Stream: t-libs/wg-allocators

Topic: failable allocators and collections


Ryan Levick (Jun 11 2019 at 08:42, on Zulip):

Hey all. I've been searching online and trying to find the current state of "failable allocators" (specifically around collections) but I'm coming up empty. I need to be able to gracefully handle OOM errors. What is the current state of being able to do so? Is there a crate that exports the proposed "try" methods for collections (e.g., "try_push" for Vec)? Is it possible to write such a crate without having to reinvent the std lib collection implementations from scratch?

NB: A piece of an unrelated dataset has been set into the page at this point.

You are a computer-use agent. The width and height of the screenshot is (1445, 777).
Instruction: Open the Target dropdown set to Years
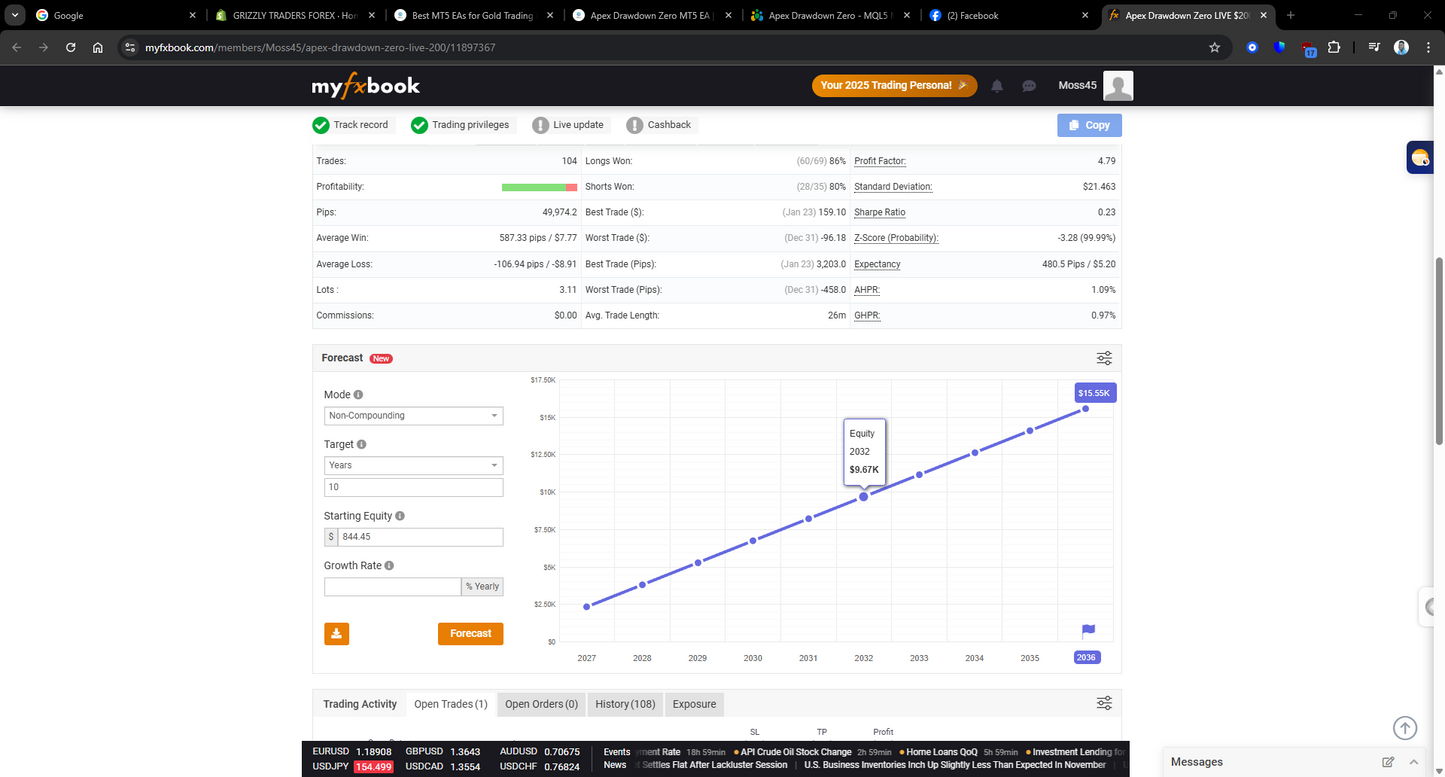coord(413,464)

Mike Hommey (Jun 11 2019 at 08:50, on Zulip):

There's the mp4parse_fallible crate, which should be updated to use the now stable global allocator functions to reallocate...

Simon Sapin (Jun 11 2019 at 08:51, on Zulip):

https://github.com/rust-lang/rust/issues/46865#issuecomment-500241534 summarizes the status for fallible allocation and links relevant tracking issues

Simon Sapin (Jun 11 2019 at 08:52, on Zulip):

try_reserve is in Nightly. Presumably try_push can be implemented as self.try_reserve(1); self.push(x), and similarly for other methods

Simon Sapin (Jun 11 2019 at 08:53, on Zulip):

But on stable yeah, it’s gonna be copy-paste more than reinvent, but still

Simon Sapin (Jun 11 2019 at 08:55, on Zulip):

There’s https://github.com/servo/servo/tree/master/components/hashglobe, with a weirdly condescending readme

Ryan Levick (Jun 11 2019 at 08:57, on Zulip):

Hmmm... surprised no one has tried to come up with a crate that addresses this. Sounds like something the embedded working group would need a solution in the short term for (while waiting for the std implementation to stablize).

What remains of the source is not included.